BEGIN MATERIAL FOR THIS EXERCISE
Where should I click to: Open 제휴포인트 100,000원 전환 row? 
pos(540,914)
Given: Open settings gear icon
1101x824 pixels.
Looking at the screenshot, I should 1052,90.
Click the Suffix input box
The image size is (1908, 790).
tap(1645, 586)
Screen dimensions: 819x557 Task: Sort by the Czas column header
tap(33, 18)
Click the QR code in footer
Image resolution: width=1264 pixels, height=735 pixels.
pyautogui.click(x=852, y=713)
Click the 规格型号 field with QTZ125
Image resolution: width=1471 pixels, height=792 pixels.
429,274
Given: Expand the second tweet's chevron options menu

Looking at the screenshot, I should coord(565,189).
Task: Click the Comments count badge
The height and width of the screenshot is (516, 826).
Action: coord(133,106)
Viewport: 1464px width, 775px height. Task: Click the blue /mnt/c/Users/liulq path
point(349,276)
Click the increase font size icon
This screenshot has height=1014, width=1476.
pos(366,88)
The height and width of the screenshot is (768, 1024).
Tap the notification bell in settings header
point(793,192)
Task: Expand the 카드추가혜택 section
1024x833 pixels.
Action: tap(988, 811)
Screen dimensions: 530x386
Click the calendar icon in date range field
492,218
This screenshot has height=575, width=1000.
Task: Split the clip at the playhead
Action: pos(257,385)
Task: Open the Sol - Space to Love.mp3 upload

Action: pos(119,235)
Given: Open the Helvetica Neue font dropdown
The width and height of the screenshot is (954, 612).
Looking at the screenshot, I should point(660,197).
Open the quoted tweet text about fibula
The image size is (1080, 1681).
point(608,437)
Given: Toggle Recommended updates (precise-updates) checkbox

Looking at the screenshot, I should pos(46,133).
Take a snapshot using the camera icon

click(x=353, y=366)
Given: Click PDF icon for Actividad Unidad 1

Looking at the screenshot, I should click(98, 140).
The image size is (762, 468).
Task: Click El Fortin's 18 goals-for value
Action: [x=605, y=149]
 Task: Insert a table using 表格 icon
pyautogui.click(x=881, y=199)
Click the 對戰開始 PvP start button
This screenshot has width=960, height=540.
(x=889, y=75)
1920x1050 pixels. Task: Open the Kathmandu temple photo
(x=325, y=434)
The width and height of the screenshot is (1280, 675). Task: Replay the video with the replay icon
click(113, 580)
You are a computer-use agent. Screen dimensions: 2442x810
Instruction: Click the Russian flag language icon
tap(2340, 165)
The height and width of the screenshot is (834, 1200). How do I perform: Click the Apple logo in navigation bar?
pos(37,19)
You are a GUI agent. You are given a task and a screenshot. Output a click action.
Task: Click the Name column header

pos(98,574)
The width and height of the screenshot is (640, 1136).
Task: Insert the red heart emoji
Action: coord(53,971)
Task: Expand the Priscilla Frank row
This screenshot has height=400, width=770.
END MATERIAL FOR THIS EXERCISE
Nothing should appear in the answer except the lines above from the line with "The height and width of the screenshot is (516, 826)." through the line with "Screen dimensions: 530x386", both included, written out exactly.

SOLVED EXERCISE:
The height and width of the screenshot is (516, 826).
Action: coord(133,106)
Viewport: 1464px width, 775px height. Task: Click the blue /mnt/c/Users/liulq path
point(349,276)
Click the increase font size icon
This screenshot has height=1014, width=1476.
pos(366,88)
The height and width of the screenshot is (768, 1024).
Tap the notification bell in settings header
point(793,192)
Task: Expand the 카드추가혜택 section
1024x833 pixels.
Action: tap(988, 811)
Screen dimensions: 530x386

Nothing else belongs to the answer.